The Social Contract and Discourse on Inequality
by John Lawrence
Jean-Jacques Rousseau wrote the Social Contract in 1762 in which he advocated for direct democracy. This is a democracy in which the people do not elect representatives, but vote directly. The US has a representative democracy which has opened the door for lobbying. Corporations lobby the representatives for all kinds of favors, the main one being tax breaks. These favors to corporations come into play because the US does not have a direct democracy which Rousseau advocates. Rousseau also wrote his Discourse on Inequality in 1754. In it he philosophises that private property is the origin and source of inequality.
There are two types of inequality according to Rousseau: natural inequality and moral inequality. Natural inequality we can do nothing about. People are born with various talents, abilities, personalities, good looks or the lack thereof. Nature has given each individual a different hand to play as in a card game. Then it is up to that individual to make the most of that hand.
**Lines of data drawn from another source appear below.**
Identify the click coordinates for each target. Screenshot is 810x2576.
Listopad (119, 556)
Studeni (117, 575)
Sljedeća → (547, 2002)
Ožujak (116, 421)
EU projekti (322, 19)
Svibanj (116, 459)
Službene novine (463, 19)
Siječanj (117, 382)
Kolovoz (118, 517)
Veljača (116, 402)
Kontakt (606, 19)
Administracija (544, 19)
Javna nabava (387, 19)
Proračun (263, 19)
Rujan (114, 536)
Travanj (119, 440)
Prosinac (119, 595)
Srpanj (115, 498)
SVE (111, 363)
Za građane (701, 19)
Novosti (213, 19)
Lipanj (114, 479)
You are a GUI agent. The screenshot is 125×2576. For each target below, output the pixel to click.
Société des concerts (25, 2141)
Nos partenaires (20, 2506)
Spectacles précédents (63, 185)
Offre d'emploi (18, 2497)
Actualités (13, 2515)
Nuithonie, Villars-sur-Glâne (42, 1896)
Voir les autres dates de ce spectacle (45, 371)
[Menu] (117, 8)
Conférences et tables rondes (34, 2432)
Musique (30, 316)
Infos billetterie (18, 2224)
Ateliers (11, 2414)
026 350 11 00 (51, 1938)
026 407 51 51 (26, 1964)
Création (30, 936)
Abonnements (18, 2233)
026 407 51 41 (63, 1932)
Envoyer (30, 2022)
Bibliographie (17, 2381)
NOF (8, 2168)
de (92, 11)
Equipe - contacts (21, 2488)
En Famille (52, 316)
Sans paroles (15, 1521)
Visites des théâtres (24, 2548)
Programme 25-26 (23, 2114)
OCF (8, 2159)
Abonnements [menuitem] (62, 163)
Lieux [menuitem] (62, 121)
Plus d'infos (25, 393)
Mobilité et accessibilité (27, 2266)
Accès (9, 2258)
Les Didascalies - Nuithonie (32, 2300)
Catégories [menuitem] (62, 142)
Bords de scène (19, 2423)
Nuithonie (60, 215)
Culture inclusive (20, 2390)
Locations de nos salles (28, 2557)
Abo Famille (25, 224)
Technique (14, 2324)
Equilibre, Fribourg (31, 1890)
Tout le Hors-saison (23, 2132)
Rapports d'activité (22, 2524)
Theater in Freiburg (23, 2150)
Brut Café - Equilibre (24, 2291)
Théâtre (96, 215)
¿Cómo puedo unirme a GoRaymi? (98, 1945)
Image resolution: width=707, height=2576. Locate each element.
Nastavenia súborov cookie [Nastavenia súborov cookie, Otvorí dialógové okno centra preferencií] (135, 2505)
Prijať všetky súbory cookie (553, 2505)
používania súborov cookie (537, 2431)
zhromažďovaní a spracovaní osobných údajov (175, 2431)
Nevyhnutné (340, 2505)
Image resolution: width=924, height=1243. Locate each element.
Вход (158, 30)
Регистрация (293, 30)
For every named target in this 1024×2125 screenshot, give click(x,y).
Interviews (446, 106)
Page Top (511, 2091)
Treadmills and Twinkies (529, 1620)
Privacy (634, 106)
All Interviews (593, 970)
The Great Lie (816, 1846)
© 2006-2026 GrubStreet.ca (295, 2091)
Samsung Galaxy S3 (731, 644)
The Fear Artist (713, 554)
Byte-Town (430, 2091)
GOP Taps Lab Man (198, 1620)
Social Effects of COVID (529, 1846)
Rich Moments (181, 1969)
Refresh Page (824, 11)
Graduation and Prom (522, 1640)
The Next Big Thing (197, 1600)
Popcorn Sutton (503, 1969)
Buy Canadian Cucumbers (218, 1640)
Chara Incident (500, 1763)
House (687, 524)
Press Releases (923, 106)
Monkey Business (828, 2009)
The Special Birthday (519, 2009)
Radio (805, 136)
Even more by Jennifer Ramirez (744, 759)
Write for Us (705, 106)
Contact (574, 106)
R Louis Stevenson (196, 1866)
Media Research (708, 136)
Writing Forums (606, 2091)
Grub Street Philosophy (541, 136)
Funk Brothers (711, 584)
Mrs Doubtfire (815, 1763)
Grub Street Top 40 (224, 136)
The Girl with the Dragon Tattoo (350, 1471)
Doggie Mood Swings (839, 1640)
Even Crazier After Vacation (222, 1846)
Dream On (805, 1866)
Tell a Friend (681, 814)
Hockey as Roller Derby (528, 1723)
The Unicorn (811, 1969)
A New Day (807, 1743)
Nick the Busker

Moral inequality, on the other hand, is inequality that civil society can do something about either to redress or to make worse. According to the social contract, those having a stronger hand to play or having achieved a greater degree of success in the acquisition of private property or wealth have a duty to help the weaker members of society attain at least a decent level of existence. That is the social contract in a healthy society.
However, when those who have been successful in society, either by dint of birth or even hard work, use that success only to further feather their own nests, society breaks down, the social contract has been breached, and the illness of that society splashes out in all directions. In that case society has reached the kind of society that Hobbes envisioned, a society in which life is "solitary, poor, nasty, brutish, and short." Hobbes philosophised that it was the purpose of society to ameliorate this natural condition, but, instead, we find that many societies, including present day ones, have exacerbated this natural state of affairs.
In order for a society to maintain its health, indeed even a state of democracy, there needs to be a social contract between the better off and the worse off. This kind of social contact is absent in the US today in which the better off think that they have no responsibility for the worse off. They only have the responsibility to further their own careers by any means necessary. The meritocracy has formed an elite in which all the prerogatives and perquisites of life accrue to them in portions far exceeding what any normal person can even comprehend, consume or digest while the majority of people represent the other side of the economic divide which is opening up wider and wider.
Thus representative democracy as opposed to direct democracy has opened the door for the corporatocracy - government by corporations and the wealthy. The US is no longer governed by the people, as it says in the Constitution but by wealthy meritocrats.